REQUIREMENT → Could you update everything from the line containing "Open the History folder name" down to the end of the records, changing "History" to "Downloads" and leaving all else unchanged? Give back only those lines, without the pictures.
--- Start ---
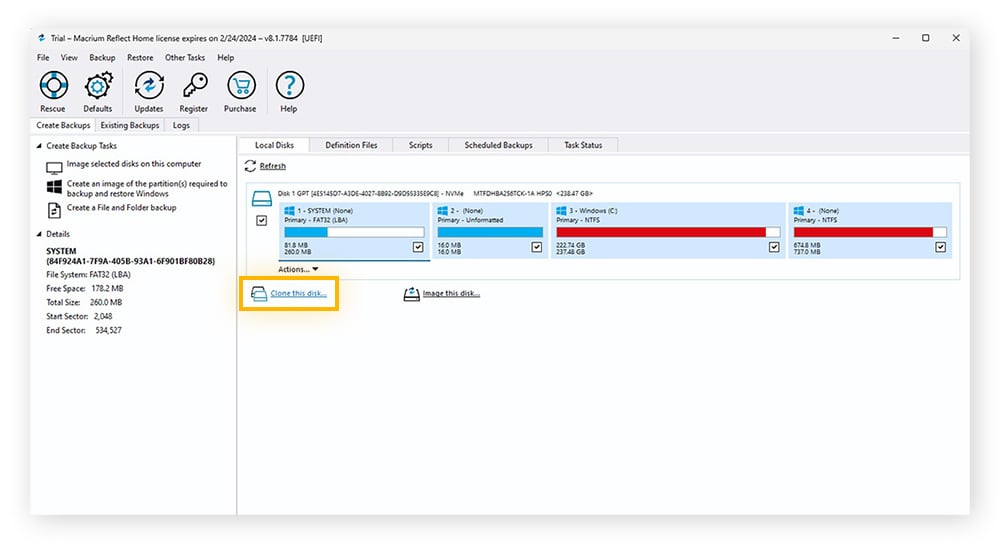Click the Image this disk icon
This screenshot has height=542, width=1000.
411,294
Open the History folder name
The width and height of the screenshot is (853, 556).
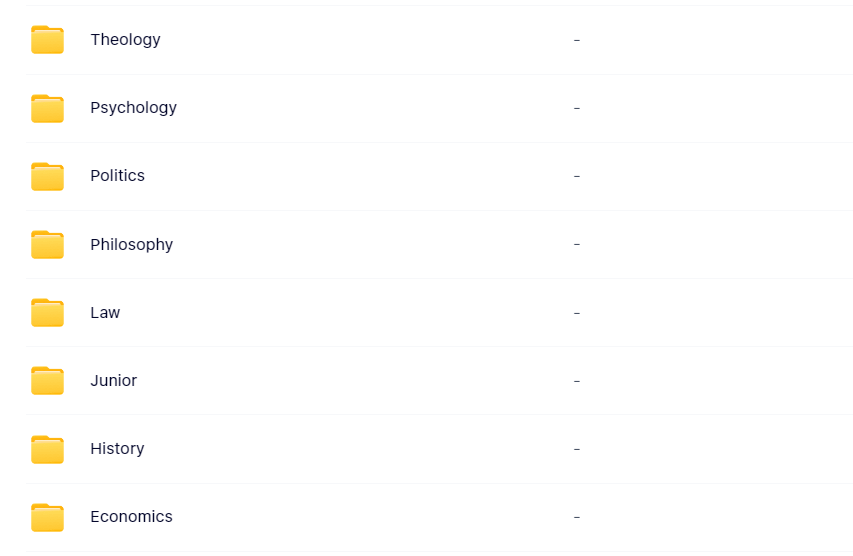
--- End ---
EXPECTED OUTPUT →
Open the Downloads folder name
The width and height of the screenshot is (853, 556).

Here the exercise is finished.